Items listed in a dataset
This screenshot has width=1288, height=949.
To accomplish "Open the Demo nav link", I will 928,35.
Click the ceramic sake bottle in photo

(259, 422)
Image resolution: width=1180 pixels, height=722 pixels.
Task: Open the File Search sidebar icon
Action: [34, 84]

### Exercise requirements
Line by line, please reproduce the records exactly.

### Output of the exercise
This screenshot has width=1288, height=949.
To accomplish "Open the Demo nav link", I will 928,35.
Click the ceramic sake bottle in photo

(259, 422)
Image resolution: width=1180 pixels, height=722 pixels.
Task: Open the File Search sidebar icon
Action: [34, 84]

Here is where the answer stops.